▸ Travail demandé
Recopiez à l'identique, dans l'extrait sur le biais de sélection, le passage qui va de « Le problème fondamental » jusqu'à « de l'évaluation micro-économique. » inclus.

Le problème fondamental du principe comparatif qui sous-tend l'évaluation d'impact est donc celui du contrôle de l'hétérogénéité entre deux groupes d'individus, c'est-à-dire le problème du biais de sélection. En première analyse, le biais de sélection existe si les deux conditions suivantes sont réalisées (Gautié, 1996) : (1) bénéficiaires et non-bénéficiaires diffèrent par des caractéristiques non observées par l'évaluateur, (2) ces caractéristiques inobservées ont une incidence sur les variables de résultat. Nous reviendrons sur les fondements et l'étendue de ce problème, qu'il convient de considérer comme un des enjeux méthodologiques fondamentaux de l'évaluation micro-économique.
En France, l'exploitation de données de panel depuis le début des années quatre-vingt-dix a permis d'obtenir des estimations de l'effet net des mesures : les méthodologies utilisées sont principalement le suivi longitudinal d'une cohorte d'individus sortant des mesures, en comparaison de non-bénéficiaires avec des caractéristiques similaires (Aucouturier, 1994 ; Aucouturier et Gélot, 1994 ; Charpail et Zilberman, 1996), et des évaluations reposant sur une modélisation du biais de sélection 67 ( * ) (Pénard et Sollogoub, 1995 ; Bonnal, Fougère et Sérandon, 1995).

▸ Données fournies
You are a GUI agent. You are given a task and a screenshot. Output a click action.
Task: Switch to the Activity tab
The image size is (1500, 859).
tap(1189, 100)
...
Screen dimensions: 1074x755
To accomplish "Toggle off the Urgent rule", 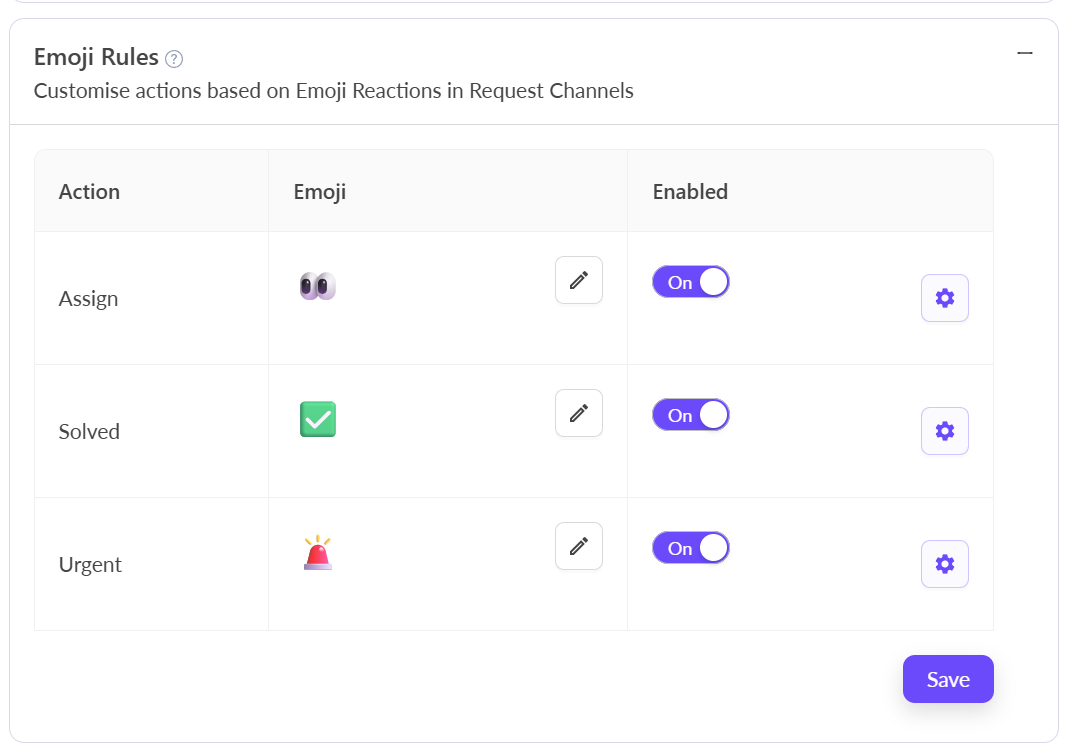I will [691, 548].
---
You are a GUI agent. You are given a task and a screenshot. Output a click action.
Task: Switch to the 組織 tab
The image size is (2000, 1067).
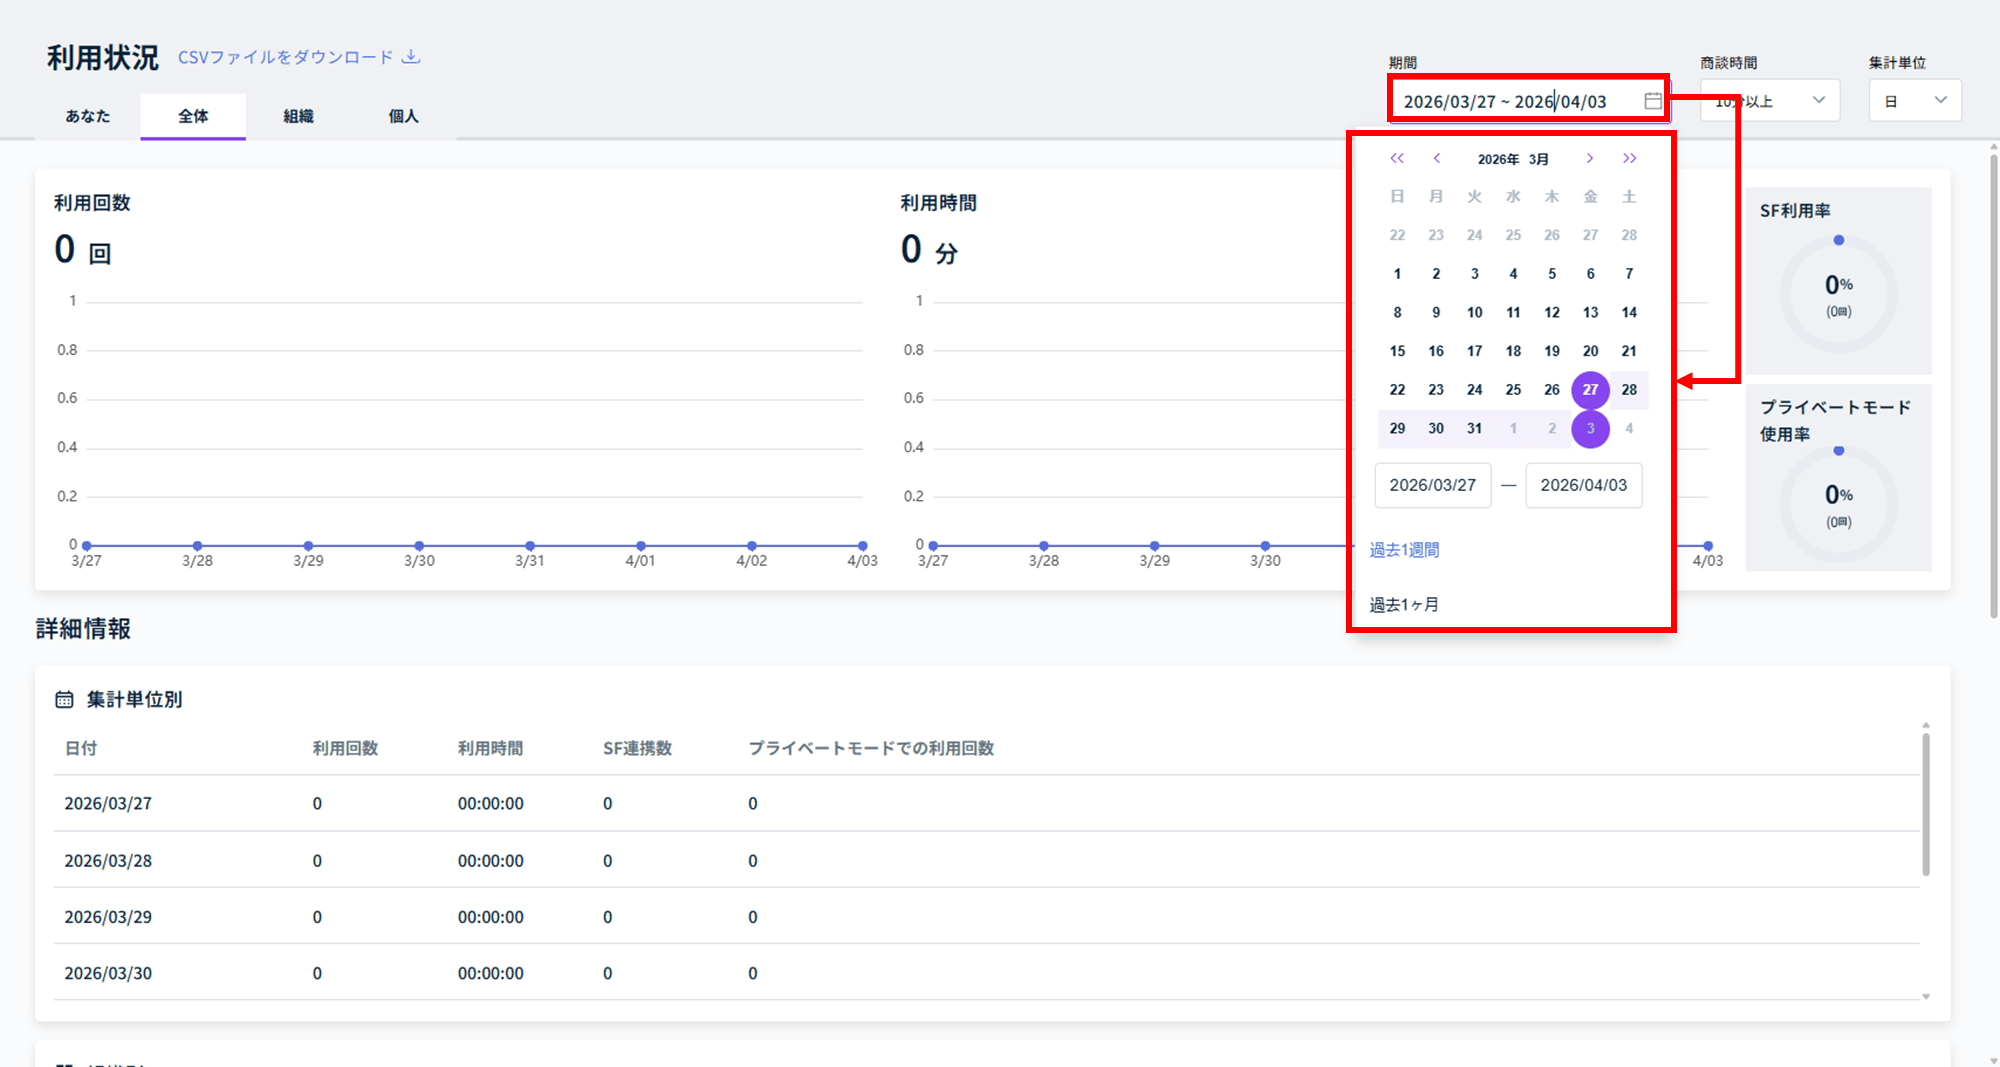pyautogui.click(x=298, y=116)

▸ Réponse correcte
Le problème fondamental du principe comparatif qui sous-tend l'évaluation d'impact est donc celui du contrôle de l'hétérogénéité entre deux groupes d'individus, c'est-à-dire le problème du biais de sélection. En première analyse, le biais de sélection existe si les deux conditions suivantes sont réalisées (Gautié, 1996) : (1) bénéficiaires et non-bénéficiaires diffèrent par des caractéristiques non observées par l'évaluateur, (2) ces caractéristiques inobservées ont une incidence sur les variables de résultat. Nous reviendrons sur les fondements et l'étendue de ce problème, qu'il convient de considérer comme un des enjeux méthodologiques fondamentaux de l'évaluation micro-économique.